“Write about five days you would like to do over,” Maureen says. We’ve arrived for our Monday night writing workshop. The room still buzzes, takes time to quiet. (This was the kind of thing I couldn’t tolerate when I was new to teaching and taught face-to-face.) Maureen is patient, though. She sits, quiet, tells us again. My mind begins counting my regrets before my black Pentel touches paper. But she goes on. “You might choose to write about things you’d like to do differently,” she says, “or you might want to write about days you would like to live over again.” I pause, pen poised to begin. Is my mouth hanging open? For a moment, I am incapacitated. I don’t think it would have occurred to me to choose my best days, my sweetest moments. It shocks me, this harsh focus of mine I have lugged around for years. Relive that last exquisite day in Hopland with Joe? No question. That January afternoon in 1989 in the bathhouse at Wilbur when the snow was falling? My heart pounds. Yes, and yes. I decide to choose three regrets and two re-livings for our 15-minute freewrite. I don’t finish, but I go deep, scribble fast. I have to force myself to put down my pen, minutes after Maureen has called the time. I surface enough to know David is reading his work, and I need to listen. I wonder if I would have kept writing if it was someone else reading, ignore my responsibility to deliver feedback, risk being rude. Later, I tell Maureen how much I loved the writing prompt. “I think I could do that one fifty times,” I say.
“Maybe fifty blog posts?” she asks. “Fifty-four?” She smiles, raises her eyebrows, tilts her head. I look back at her, wordless. My mind lurches to catch up.
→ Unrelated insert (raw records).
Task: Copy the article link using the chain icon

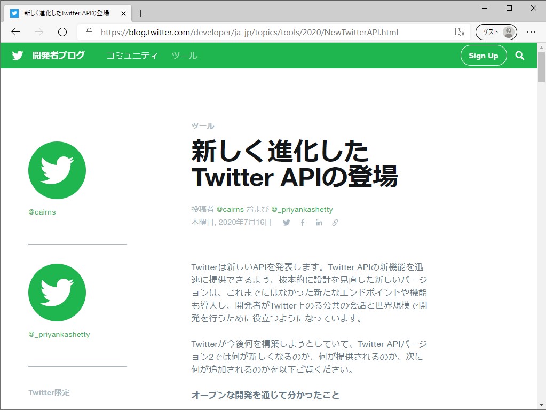Action: click(335, 223)

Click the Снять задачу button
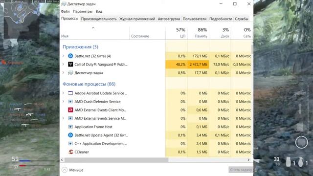tap(241, 170)
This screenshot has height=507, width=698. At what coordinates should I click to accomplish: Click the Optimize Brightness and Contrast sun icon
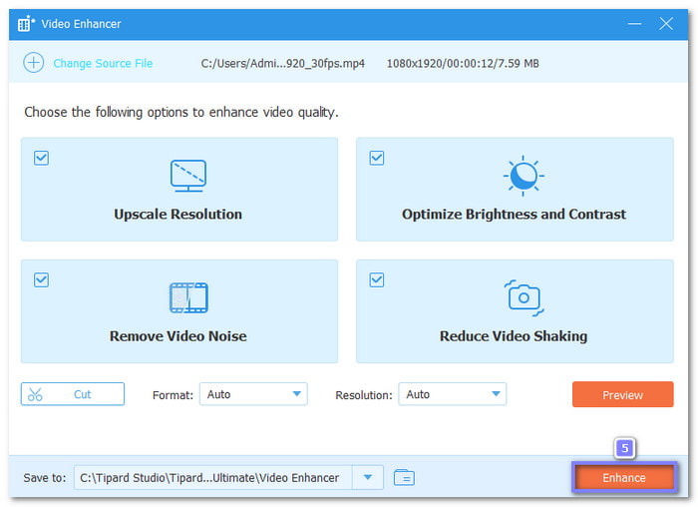[x=521, y=176]
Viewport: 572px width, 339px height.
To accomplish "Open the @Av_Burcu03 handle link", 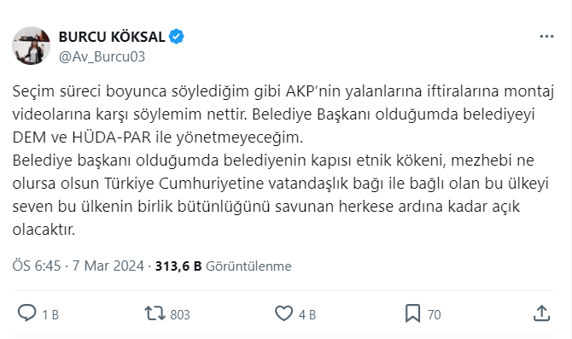I will 102,56.
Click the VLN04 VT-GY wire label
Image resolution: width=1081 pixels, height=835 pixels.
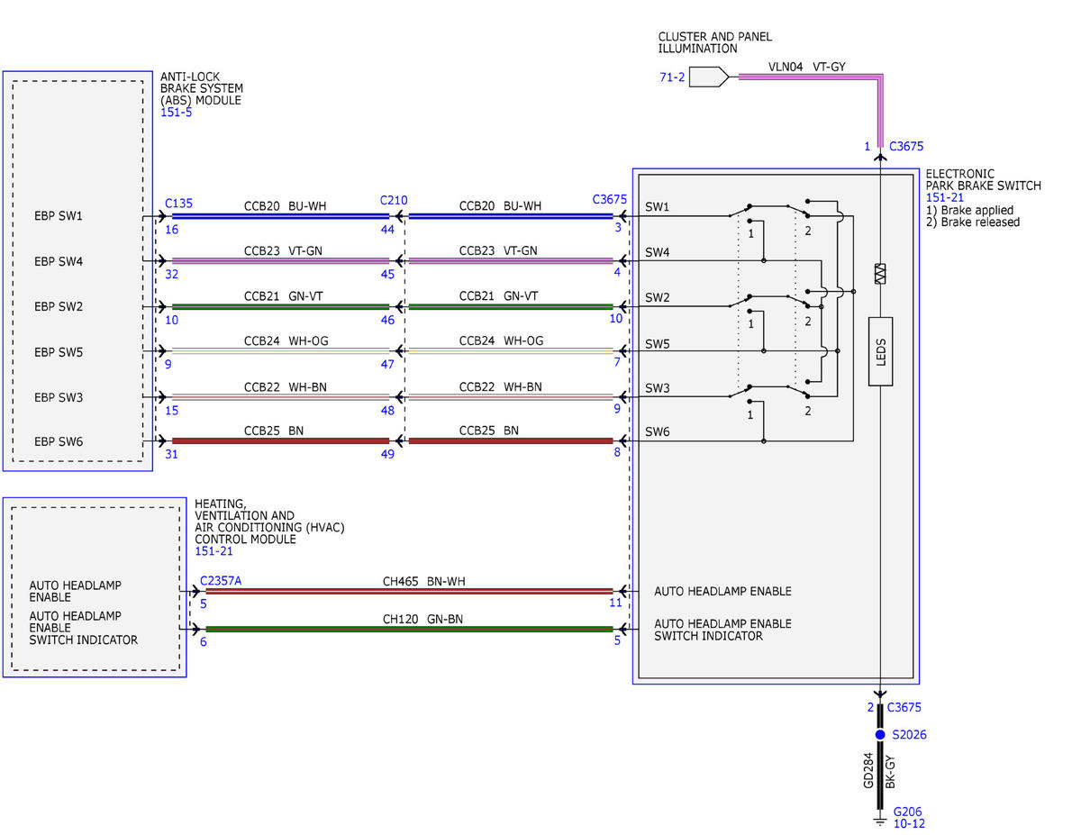coord(807,66)
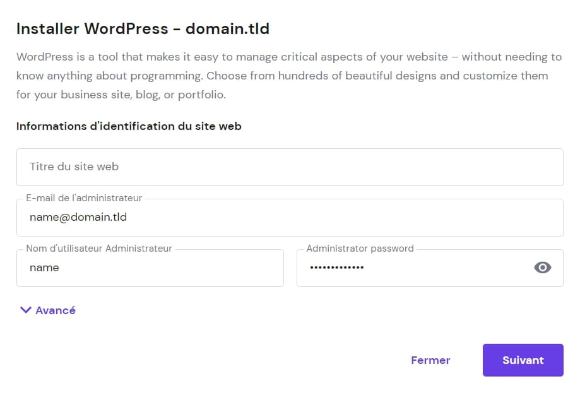
Task: Click the WordPress description paragraph
Action: pyautogui.click(x=288, y=76)
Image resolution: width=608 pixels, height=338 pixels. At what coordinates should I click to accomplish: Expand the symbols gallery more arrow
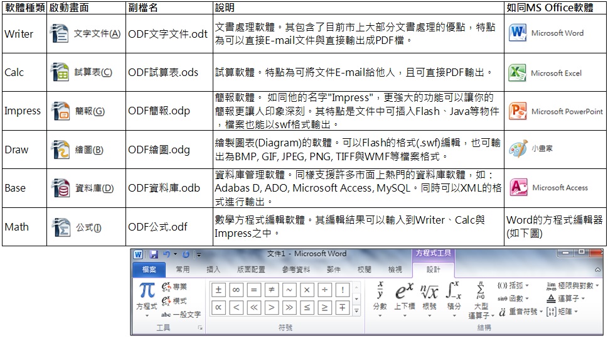357,311
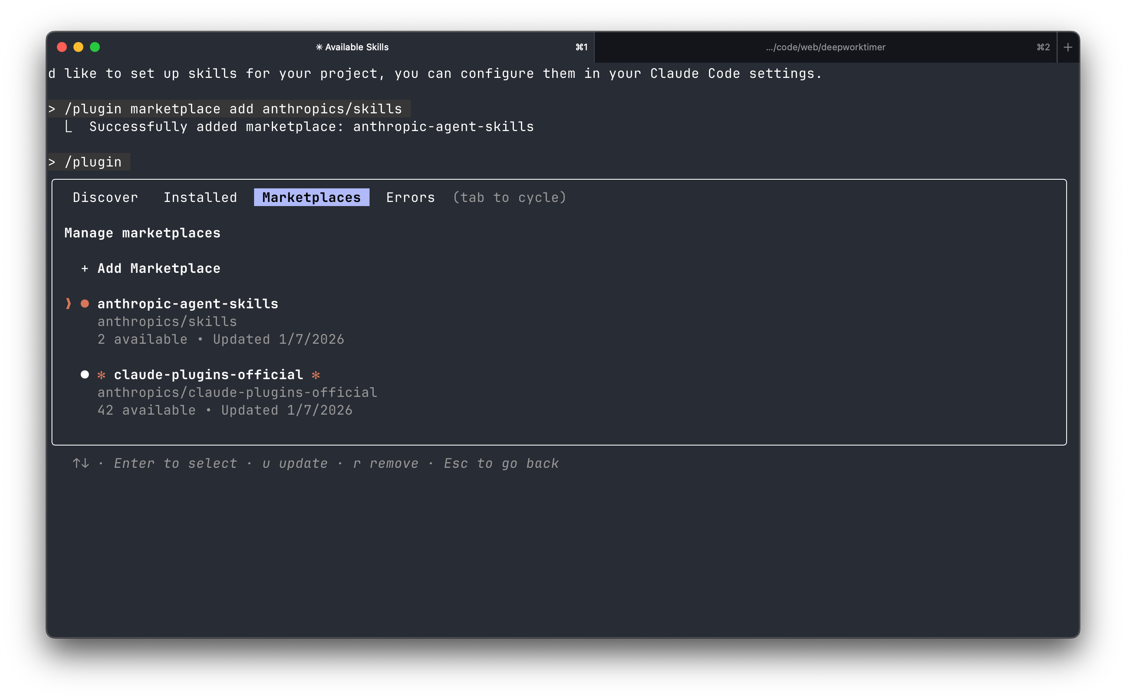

It feels big. Maybe, I think. Maybe fifty-four posts while I’m fifty-four, or maybe I’ll do this one when I’m fifty-five. I know I want to write about Mexico. I know I want to write my dreams. Now I know I want to write about moments and days I’d like to “do over” if I could. I don’t know what I’ll choose for my next year of posts, and I tense a little at the thought. My birthday is hurtling toward me. I need to decide, need to know. So I pray. I pray to know. I reach for trust. I’m grateful to be faced with the dilemma of choosing. It is a richer debate, a sweeter anguish, to be mired in choices. If I had no ideas, I know their absence would be agony. I should always be plagued by a plethora of possibilities, I think. “You should be so lucky,” I hear, a soft voice, a Yiddish accent. I almost laugh. I wonder what I’ll choose. And then I wonder if it will choose me.